The temples were found among the ruins of a fortified city that seems to have been the headquarters of the military during the New Kingdom (1530 - 1075 BC), during the time of conquest. The site lies on the route of Horus, a long road fortified invasions that protected the north-east of Egypt on the Sinai Peninsula. To enter into Egypt, the invaders would have had to go through walls 15 meters thick after the towers to defend 6 floors.
Its foundations show that the surface of 5 600 m² and its columns, it is the largest of the four newly discovered temples. Built during different kingdoms there are 3 000 to 3 500 years, the temples and other ruins in the fortified town called Tell El-Habu, demonstrate the importance of the site. "Every king of the New Empire has built something here," says archaeologist Mohamed Abdel-Maqsoud, the Supreme Council of Egyptian monuments. "This temple is a good example of Egyptian culture" he says.
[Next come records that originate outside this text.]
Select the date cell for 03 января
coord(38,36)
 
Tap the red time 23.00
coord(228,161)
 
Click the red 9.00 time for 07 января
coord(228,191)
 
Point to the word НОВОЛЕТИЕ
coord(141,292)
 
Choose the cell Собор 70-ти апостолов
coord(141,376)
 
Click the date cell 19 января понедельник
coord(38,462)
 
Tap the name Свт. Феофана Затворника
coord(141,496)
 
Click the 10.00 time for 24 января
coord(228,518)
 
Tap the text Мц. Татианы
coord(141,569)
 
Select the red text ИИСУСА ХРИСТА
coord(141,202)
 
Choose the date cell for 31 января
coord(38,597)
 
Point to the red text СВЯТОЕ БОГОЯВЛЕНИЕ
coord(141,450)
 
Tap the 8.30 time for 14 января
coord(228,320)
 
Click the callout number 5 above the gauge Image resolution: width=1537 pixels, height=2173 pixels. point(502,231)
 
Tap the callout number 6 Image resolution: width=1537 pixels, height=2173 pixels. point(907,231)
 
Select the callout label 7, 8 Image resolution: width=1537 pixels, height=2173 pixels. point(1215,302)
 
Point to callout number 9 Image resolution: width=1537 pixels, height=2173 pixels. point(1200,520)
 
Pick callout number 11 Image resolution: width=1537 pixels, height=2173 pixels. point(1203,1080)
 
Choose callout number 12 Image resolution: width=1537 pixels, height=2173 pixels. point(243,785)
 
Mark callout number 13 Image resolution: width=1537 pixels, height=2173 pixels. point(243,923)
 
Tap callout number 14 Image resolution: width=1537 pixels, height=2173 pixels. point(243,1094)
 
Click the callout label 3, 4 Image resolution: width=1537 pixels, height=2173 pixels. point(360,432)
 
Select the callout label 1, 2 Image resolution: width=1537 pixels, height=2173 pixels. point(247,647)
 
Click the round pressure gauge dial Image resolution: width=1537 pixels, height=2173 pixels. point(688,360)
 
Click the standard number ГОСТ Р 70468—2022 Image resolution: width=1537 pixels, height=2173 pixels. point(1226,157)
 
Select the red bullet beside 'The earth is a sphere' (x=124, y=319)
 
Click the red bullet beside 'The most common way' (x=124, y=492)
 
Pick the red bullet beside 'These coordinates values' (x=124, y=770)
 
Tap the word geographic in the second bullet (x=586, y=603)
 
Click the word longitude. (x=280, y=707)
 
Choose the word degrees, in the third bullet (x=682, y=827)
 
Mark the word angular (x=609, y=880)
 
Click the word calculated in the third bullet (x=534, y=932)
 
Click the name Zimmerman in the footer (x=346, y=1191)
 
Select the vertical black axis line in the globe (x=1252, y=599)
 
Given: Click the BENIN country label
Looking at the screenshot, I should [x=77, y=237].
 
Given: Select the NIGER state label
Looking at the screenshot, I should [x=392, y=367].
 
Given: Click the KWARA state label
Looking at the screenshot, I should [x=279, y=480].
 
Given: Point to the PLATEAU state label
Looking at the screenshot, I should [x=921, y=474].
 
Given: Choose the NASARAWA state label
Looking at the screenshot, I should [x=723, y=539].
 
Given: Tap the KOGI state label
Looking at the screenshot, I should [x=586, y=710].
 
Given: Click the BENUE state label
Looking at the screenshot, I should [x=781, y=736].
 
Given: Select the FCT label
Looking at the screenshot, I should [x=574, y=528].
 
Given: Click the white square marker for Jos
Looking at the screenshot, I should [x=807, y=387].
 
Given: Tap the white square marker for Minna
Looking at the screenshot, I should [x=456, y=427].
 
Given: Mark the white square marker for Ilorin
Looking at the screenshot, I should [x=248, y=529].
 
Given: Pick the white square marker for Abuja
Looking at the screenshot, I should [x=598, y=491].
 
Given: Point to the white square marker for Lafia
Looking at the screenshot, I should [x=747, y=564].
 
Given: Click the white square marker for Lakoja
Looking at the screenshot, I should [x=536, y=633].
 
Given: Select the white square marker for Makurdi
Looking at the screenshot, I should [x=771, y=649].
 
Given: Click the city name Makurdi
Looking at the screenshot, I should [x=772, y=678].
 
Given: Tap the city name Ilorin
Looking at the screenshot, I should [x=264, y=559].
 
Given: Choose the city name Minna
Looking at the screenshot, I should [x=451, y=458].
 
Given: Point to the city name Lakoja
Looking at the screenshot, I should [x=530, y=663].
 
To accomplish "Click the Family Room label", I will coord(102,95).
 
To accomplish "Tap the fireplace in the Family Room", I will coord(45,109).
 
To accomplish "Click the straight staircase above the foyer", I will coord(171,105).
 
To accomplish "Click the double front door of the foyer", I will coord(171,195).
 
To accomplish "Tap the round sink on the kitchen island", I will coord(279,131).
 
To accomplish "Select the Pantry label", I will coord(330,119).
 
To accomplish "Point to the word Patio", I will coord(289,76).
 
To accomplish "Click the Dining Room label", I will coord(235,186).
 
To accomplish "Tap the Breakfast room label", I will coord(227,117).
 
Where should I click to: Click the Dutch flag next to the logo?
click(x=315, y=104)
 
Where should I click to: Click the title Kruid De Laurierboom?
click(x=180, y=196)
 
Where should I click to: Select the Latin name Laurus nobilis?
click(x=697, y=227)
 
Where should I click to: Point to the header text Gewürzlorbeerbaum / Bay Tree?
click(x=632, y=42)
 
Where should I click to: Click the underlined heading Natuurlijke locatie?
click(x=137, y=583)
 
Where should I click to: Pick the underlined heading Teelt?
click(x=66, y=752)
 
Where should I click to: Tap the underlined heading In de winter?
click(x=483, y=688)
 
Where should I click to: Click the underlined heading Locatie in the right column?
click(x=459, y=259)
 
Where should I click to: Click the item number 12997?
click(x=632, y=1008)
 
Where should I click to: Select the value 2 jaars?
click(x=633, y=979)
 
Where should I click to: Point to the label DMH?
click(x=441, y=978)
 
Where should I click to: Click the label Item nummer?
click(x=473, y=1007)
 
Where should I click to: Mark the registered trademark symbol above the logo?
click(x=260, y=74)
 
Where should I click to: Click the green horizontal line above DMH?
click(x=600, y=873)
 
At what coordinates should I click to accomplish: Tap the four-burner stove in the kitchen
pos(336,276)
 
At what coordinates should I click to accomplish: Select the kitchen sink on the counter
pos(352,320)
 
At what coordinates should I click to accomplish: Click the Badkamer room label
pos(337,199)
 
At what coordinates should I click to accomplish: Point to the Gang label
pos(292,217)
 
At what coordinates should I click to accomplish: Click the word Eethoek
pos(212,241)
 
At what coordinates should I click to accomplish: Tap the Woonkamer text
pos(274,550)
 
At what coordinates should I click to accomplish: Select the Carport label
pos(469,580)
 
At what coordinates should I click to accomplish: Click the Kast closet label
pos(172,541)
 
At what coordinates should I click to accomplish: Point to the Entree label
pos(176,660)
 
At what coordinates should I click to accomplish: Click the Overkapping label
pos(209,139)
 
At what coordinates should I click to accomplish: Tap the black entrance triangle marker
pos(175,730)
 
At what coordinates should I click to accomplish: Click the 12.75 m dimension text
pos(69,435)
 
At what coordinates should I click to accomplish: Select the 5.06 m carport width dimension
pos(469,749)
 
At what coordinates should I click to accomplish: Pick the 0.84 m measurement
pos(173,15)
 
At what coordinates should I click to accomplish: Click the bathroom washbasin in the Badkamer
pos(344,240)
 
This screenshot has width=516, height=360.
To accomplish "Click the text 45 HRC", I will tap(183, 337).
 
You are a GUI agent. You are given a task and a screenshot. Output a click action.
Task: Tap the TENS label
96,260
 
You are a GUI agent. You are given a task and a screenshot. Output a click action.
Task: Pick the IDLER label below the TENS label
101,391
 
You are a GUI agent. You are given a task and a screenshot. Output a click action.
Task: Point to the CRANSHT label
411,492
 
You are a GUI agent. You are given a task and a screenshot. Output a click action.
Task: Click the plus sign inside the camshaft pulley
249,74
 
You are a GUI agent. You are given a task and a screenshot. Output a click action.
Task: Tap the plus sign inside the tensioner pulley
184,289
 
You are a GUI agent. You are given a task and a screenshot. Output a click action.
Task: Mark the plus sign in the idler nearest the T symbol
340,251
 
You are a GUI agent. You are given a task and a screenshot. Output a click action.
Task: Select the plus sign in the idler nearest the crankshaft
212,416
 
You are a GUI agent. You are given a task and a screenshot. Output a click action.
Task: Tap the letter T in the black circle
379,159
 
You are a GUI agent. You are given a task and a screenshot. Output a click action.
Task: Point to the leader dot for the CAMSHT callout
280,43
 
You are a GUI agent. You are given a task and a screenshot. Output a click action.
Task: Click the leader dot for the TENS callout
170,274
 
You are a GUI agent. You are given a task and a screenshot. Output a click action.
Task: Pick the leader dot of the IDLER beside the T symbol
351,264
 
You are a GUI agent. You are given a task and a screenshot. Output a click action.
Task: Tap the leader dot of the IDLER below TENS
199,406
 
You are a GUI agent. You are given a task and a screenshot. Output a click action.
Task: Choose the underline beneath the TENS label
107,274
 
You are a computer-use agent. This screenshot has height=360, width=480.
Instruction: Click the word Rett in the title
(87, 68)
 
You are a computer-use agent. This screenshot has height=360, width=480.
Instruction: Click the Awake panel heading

Archaeologists found about 60 blocks of 2 tons of limestone, burned. For example, on a block of the leg of a temple can be seen Horakhty-Ra (representing the sun god Ra, and the god Horus the falcon-headed) soft key to life in Pharaoh Tuthmosis II, Pharaoh oldest represented on the site (see photo). This mix of representations of kings and gods shows that this site was a religious center, as much as a military base.
"We have not discovered many inscriptions in North Sinai, but now we have opened the door and I am sure we will find other," said Abdel-Maqsoud after 25 years of exploration in the area. All prints will be transferred to the Cairo museum.